Facebook, por su parte, es un medio para establecer etiquetas de forma rápida y ligera. Un post de cualquier persona nos permite asumir que ese post la define y por lo tanto la etiquetamos de una vez y para siempre. Si apoya el proceso de paz en Colombia es de izquierda o, al menos gobiernista. Si se opone es derechista o uribista. Si critica al gobierno entonces está en contra de la paz, como si lo uno no fuese compatible con lo otro. Y lo que es peor, definimos nuestras relaciones con las personas con base en esas etiquetas ligeras que hemos establecido.
Pero nos cuesta mucho trabajo cambiar las etiquetas que hemos grabado sobre piedra. No solamente las de los demás, sino las etiquetas que nos hemos puesto a nosotros mismos. Y eso nos cierra una de nuestras mejores características, que es la de cambiar, evolucionar. Pudimos haber empezado nuestra vida inteligente en uno u otro camino, o nuestra vida emocional con uno u otro estilo de personalidad, pero con seguridad hemos cambiado, hemos suavizado algunos rasgos de nuestra personalidad o de nuestros paradigmas intelectuales, se habrán endurecido otros, nuestro espíritu se habrá transformado en uno más o menos creyente, la fe se habrá fortalecido o desvanecido. Y las etiquetas, por consiguiente, deberían haber cambiado. La lista en la que nos clasificaron o nos clasificamos en la adolescencia será otra al llegar a la madurez y otra de nuevo al llegar a la vejez. 

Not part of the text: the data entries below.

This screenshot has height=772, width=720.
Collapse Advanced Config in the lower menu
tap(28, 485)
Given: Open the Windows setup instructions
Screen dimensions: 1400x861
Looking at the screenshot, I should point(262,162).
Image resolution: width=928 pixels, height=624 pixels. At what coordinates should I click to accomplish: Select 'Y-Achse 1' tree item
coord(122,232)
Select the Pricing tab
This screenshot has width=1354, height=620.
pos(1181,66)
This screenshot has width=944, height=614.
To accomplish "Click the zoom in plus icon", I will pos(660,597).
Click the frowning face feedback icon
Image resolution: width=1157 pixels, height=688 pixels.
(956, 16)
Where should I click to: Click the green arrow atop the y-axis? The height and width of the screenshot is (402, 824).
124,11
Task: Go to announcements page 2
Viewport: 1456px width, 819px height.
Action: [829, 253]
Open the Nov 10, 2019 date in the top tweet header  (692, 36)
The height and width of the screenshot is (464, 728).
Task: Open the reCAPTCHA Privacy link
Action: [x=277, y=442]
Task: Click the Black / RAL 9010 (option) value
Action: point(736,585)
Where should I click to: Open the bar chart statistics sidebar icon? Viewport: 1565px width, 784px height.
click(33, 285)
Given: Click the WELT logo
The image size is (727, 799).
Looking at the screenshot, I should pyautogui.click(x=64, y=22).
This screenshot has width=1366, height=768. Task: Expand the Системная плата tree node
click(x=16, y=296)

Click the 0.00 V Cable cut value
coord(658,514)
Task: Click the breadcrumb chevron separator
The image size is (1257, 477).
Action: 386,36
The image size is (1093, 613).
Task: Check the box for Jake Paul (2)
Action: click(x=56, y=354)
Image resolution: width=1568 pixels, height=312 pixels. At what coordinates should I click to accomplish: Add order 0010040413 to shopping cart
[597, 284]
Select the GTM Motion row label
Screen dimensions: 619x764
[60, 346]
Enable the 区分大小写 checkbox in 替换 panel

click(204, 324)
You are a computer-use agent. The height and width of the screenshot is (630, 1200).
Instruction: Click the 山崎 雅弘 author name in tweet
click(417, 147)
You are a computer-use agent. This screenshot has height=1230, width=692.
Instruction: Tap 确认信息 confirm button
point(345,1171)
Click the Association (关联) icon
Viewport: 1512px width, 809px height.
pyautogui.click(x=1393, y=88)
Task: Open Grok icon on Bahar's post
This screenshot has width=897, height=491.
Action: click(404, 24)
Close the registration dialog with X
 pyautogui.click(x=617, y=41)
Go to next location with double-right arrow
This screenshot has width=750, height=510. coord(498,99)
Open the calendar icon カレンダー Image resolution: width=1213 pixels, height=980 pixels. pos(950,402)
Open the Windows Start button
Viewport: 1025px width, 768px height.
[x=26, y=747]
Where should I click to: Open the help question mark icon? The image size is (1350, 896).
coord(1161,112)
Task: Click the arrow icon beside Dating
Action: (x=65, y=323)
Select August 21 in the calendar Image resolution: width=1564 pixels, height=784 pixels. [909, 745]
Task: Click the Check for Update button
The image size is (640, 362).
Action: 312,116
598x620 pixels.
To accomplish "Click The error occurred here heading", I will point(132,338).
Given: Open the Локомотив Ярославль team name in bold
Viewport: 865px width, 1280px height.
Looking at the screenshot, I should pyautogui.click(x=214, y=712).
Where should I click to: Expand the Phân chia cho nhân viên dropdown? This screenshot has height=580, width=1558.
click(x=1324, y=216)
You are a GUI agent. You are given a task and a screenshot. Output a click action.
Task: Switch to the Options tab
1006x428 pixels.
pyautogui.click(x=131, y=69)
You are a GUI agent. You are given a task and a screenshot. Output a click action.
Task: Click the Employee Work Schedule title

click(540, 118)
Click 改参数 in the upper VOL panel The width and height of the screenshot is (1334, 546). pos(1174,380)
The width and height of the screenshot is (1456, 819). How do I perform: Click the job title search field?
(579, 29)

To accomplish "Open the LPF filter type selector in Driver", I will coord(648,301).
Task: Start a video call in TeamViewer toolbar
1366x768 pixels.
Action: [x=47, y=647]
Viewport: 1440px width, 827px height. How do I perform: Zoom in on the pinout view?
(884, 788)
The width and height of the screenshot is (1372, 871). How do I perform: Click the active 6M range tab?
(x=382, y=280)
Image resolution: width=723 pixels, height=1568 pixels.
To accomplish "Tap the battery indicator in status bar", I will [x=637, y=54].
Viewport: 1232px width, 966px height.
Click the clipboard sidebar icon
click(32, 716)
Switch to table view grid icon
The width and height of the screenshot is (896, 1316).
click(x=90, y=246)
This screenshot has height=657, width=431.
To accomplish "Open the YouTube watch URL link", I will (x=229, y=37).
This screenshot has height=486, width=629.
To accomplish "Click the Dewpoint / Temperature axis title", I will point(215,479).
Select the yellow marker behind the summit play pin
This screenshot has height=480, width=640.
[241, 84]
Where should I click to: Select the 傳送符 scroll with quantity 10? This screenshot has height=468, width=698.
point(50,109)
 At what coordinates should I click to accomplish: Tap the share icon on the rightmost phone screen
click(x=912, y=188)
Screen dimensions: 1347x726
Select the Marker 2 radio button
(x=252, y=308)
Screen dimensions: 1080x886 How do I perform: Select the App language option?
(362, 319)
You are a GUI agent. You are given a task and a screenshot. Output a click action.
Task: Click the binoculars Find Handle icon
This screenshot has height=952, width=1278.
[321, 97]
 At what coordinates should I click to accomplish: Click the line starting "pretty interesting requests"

Tal vez en eso consiste la crisis de le edad madura. En que no encontramos coherencia de lo que creíamos ser con lo que somos, de los sueños que teníamos con lo que hemos logrado construir, en que las etiquetas que nos definían ahora parecen nombrar unos estantes vacíos en una galería. Construimos un molde, los demás lo reforzaron, y ahora ese molde se desdibuja frente a una imagen que ya no se refleja en el espejo. Lo que creíamos ser es ahora un fantasma, y si seguimos apegados a ese viejo listado de virtudes y defectos no podremos disfrutar de ese que somos ahora. Pero no solamente nuestras etiquetas han cambiado; también han cambiado las etiquetas de nuestra pareja, de nuestros padres, nuestros hermanos, nuestros amigos. Las listas que nos permitían tener un mundo seguro, mensurable, conocible y dominado, se rasgan cada día y nos dejan desvalidos ante una realidad que definitivamente no podemos controlar.
Y usted, ¿ha revisado recientemente sus etiquetas? ¿Sabe en que lista está? Yo, por mi parte, espero liberarme algún día de las listas y poder vivir la realidad como es, sin etiquetas. Cuando muera pediré que mis cenizas las esparzan al viento, para evitar que lo último que sobreviva a mi memoria no sea una dirección anónima y una placa metálica con las coordenadas de un cenizario. Preferible el olvido que una última y fría etiqueta.